• **Task instructions**: Locate each line below that includes "computer" and reproduce it.

Saved entries:
#####

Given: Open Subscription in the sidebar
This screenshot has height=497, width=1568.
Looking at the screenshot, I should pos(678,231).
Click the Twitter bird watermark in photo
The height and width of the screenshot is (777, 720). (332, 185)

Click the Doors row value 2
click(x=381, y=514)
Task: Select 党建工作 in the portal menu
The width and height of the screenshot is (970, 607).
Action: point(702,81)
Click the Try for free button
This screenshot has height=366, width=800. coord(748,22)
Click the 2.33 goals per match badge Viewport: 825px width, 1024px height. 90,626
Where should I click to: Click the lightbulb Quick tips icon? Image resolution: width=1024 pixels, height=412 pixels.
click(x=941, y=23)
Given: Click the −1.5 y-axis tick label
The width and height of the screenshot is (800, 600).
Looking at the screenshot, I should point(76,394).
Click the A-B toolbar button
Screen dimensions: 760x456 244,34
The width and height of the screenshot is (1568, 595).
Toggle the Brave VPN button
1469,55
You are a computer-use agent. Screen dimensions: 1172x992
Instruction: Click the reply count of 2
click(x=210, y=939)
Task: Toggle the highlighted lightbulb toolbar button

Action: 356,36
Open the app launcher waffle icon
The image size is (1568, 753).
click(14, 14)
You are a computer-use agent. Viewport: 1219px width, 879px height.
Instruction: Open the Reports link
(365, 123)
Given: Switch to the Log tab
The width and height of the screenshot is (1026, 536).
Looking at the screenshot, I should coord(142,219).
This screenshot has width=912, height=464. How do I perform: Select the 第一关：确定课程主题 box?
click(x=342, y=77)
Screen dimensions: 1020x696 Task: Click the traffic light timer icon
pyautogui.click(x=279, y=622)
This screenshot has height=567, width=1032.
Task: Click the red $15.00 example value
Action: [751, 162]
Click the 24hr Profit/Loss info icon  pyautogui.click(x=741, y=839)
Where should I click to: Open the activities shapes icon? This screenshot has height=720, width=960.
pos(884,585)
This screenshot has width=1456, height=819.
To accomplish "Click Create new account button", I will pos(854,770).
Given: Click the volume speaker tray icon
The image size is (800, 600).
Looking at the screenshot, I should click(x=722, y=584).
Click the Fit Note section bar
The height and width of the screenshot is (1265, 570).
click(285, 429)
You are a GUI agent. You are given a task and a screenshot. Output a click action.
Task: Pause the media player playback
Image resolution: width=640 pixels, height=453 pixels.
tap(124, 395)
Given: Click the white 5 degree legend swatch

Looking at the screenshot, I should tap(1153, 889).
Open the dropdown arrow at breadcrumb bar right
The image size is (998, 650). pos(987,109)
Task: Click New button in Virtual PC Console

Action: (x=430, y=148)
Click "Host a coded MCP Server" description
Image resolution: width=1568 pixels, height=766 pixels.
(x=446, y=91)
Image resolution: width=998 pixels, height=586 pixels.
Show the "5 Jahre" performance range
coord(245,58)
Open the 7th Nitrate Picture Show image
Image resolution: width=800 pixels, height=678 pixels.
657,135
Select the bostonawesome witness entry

#####

• **Expected answer**:
You are a computer-use agent. Screen dimensions: 1172x992
You are a computer-use agent. Viewport: 1219px width, 879px height.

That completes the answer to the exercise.